Milo's head pounded. Too much tequila. Again. Still.

Below, were uncomfortable signs of the pounding his poor gonads had endured since Lenore had packed him and Armand unceremoniously away from Dinkley, Elvis and the haunted Cahuachi diner in in a trail of dust.

Since, to the utter consternation of anybody who had chanced a glimpse through the delivery van's open side doors, Lenore and Milo had driven the entire way nude. They were driven by an inexplicable urge.
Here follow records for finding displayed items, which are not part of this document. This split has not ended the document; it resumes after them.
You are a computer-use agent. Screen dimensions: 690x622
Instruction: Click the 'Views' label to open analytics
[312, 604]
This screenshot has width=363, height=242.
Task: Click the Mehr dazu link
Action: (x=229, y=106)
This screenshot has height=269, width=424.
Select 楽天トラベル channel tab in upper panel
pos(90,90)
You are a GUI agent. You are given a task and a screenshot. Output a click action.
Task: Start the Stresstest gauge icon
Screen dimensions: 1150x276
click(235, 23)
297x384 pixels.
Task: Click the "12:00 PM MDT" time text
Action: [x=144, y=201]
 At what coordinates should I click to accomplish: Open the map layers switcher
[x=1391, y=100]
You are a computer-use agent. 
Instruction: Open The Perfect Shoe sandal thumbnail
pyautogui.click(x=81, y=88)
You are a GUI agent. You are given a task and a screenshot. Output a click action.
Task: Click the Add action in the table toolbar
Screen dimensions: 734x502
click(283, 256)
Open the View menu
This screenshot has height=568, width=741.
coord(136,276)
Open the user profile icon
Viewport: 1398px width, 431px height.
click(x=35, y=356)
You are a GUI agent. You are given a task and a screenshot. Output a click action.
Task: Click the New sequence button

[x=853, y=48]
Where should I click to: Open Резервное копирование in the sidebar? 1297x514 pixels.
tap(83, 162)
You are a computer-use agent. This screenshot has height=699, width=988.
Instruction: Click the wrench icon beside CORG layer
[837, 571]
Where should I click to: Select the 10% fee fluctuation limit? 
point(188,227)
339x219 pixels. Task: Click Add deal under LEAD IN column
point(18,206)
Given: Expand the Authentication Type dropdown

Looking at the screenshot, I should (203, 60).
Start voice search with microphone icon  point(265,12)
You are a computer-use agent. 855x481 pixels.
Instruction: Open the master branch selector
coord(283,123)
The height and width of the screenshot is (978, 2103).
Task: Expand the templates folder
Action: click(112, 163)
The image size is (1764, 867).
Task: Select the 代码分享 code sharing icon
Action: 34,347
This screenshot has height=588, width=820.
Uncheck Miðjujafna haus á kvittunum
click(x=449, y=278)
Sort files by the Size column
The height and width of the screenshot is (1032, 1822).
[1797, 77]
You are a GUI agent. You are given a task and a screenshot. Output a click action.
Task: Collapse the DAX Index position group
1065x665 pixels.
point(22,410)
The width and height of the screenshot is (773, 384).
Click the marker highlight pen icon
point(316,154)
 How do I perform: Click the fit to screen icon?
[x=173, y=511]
Maybe the tequila.

Somehow, the labouring laundry van had managed, almost of its own accord, to navigate the desertified highlands to the East slopes of the Andes, switchbacking its weaving way from one hair-raising sheer drop hairpin turn to another, all the way down to Lake Titicaca. Uncounted miles and an alcoholic blackout or three later, they had finally breasted la Paz, where, after a drunken pitstop for fuel and more booze, the ominous mechanical omens that had caught Milo's ear several hundred miles previous, finally began coming home to roost in howling spades.

Gnashing its shattering gear teeth, the savaged clunking rear end held together until a few miles east of a place where the road finally flattened into rolling hills. Then it imploded with a rending crunch, throwing the van lurching toward the ditch. The smokey air that surrounded the machine as it gave up the ghost was redolent of the rancid fishy aroma of terminally-abused gear oil.

Milo and Lenore poured themselves bonelessly from stricken van's seats and underneath to assess the situation. Then, too drunk to do anything else, they shamelessly screwed their brains out under the dirty grease-caked arch of the van's undercarriage, obscenely pumping legs thrusting out from beneath the back bumper. They were driven by an inexplicable urge. Maybe the tequila.

Many hours, a couple of hard naps, and a few crapulent bouts of titanic, kamasutric roadside sex later, a slow, shabby horse-drawn cart wheeled up. The lone occupant seemed fascinated by the rutting spectacle in the ditch before him. He made no move to avert his eyes as he approached. Quite the opposite, in fact. Two or three yards away, he reined in the tired horse, raptly regarded Lenore's quivering, comely, but grass-stained calves, and politely waited for an opening.